• DATA SUPPLIED
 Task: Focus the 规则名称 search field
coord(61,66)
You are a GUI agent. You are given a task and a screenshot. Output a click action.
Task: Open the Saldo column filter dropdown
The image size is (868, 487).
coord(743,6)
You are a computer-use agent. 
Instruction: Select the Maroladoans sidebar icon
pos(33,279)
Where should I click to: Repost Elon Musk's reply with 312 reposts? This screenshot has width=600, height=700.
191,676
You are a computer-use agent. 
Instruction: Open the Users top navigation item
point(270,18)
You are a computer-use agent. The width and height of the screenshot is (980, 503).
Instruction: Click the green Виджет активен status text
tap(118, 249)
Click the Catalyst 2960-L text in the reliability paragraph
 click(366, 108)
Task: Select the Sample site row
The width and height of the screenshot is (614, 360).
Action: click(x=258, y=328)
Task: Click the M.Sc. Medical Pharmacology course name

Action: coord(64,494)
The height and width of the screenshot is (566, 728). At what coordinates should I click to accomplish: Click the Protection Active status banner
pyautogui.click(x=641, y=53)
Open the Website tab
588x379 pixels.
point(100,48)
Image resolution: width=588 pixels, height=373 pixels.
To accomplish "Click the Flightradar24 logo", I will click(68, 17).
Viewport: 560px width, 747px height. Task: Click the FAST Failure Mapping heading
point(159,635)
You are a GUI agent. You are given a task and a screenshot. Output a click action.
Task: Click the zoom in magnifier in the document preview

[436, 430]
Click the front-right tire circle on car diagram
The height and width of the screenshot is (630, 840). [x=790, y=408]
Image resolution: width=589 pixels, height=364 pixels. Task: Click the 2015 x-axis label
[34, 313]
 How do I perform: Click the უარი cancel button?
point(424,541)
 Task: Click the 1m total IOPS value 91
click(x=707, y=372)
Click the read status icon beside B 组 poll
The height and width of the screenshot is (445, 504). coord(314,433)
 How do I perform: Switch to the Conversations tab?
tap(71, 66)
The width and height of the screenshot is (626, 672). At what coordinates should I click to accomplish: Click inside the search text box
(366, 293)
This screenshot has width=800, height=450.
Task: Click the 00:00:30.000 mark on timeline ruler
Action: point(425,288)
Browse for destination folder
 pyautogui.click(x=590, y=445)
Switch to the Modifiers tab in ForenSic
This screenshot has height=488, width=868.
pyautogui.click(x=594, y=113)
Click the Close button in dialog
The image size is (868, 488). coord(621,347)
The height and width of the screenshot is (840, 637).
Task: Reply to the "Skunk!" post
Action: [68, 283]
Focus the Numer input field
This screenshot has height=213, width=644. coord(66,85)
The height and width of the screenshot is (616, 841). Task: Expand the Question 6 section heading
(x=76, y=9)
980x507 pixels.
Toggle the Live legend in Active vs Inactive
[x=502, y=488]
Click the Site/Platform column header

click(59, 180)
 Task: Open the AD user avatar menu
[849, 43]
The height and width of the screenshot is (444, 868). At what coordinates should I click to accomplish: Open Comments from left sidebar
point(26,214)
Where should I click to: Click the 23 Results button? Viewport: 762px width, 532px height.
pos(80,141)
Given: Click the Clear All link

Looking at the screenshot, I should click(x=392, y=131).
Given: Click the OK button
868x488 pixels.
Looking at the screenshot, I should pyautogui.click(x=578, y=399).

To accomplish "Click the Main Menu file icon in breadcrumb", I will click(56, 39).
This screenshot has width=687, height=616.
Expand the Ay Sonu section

• WORK TO BE COMPLETED
Output every record above a second time, exactly.

• SOLVED EXERCISE
 Task: Focus the 规则名称 search field
coord(61,66)
You are a GUI agent. You are given a task and a screenshot. Output a click action.
Task: Open the Saldo column filter dropdown
The image size is (868, 487).
coord(743,6)
You are a computer-use agent. 
Instruction: Select the Maroladoans sidebar icon
pos(33,279)
Where should I click to: Repost Elon Musk's reply with 312 reposts? This screenshot has width=600, height=700.
191,676
You are a computer-use agent. 
Instruction: Open the Users top navigation item
point(270,18)
You are a computer-use agent. The width and height of the screenshot is (980, 503).
Instruction: Click the green Виджет активен status text
tap(118, 249)
Click the Catalyst 2960-L text in the reliability paragraph
 click(366, 108)
Task: Select the Sample site row
The width and height of the screenshot is (614, 360).
Action: click(x=258, y=328)
Task: Click the M.Sc. Medical Pharmacology course name

Action: coord(64,494)
The height and width of the screenshot is (566, 728). At what coordinates should I click to accomplish: Click the Protection Active status banner
pyautogui.click(x=641, y=53)
Open the Website tab
588x379 pixels.
point(100,48)
Image resolution: width=588 pixels, height=373 pixels.
To accomplish "Click the Flightradar24 logo", I will click(68, 17).
Viewport: 560px width, 747px height. Task: Click the FAST Failure Mapping heading
point(159,635)
You are a GUI agent. You are given a task and a screenshot. Output a click action.
Task: Click the zoom in magnifier in the document preview

[436, 430]
Click the front-right tire circle on car diagram
The height and width of the screenshot is (630, 840). [x=790, y=408]
Image resolution: width=589 pixels, height=364 pixels. Task: Click the 2015 x-axis label
[34, 313]
 How do I perform: Click the უარი cancel button?
point(424,541)
 Task: Click the 1m total IOPS value 91
click(x=707, y=372)
Click the read status icon beside B 组 poll
The height and width of the screenshot is (445, 504). coord(314,433)
 How do I perform: Switch to the Conversations tab?
tap(71, 66)
The width and height of the screenshot is (626, 672). At what coordinates should I click to accomplish: Click inside the search text box
(366, 293)
This screenshot has width=800, height=450.
Task: Click the 00:00:30.000 mark on timeline ruler
Action: point(425,288)
Browse for destination folder
 pyautogui.click(x=590, y=445)
Switch to the Modifiers tab in ForenSic
This screenshot has height=488, width=868.
pyautogui.click(x=594, y=113)
Click the Close button in dialog
The image size is (868, 488). coord(621,347)
The height and width of the screenshot is (840, 637).
Task: Reply to the "Skunk!" post
Action: [68, 283]
Focus the Numer input field
This screenshot has height=213, width=644. coord(66,85)
The height and width of the screenshot is (616, 841). Task: Expand the Question 6 section heading
(x=76, y=9)
980x507 pixels.
Toggle the Live legend in Active vs Inactive
[x=502, y=488]
Click the Site/Platform column header

click(59, 180)
 Task: Open the AD user avatar menu
[849, 43]
The height and width of the screenshot is (444, 868). At what coordinates should I click to accomplish: Open Comments from left sidebar
point(26,214)
Where should I click to: Click the 23 Results button? Viewport: 762px width, 532px height.
pos(80,141)
Given: Click the Clear All link

Looking at the screenshot, I should click(x=392, y=131).
Given: Click the OK button
868x488 pixels.
Looking at the screenshot, I should pyautogui.click(x=578, y=399).

To accomplish "Click the Main Menu file icon in breadcrumb", I will click(56, 39).
This screenshot has width=687, height=616.
Expand the Ay Sonu section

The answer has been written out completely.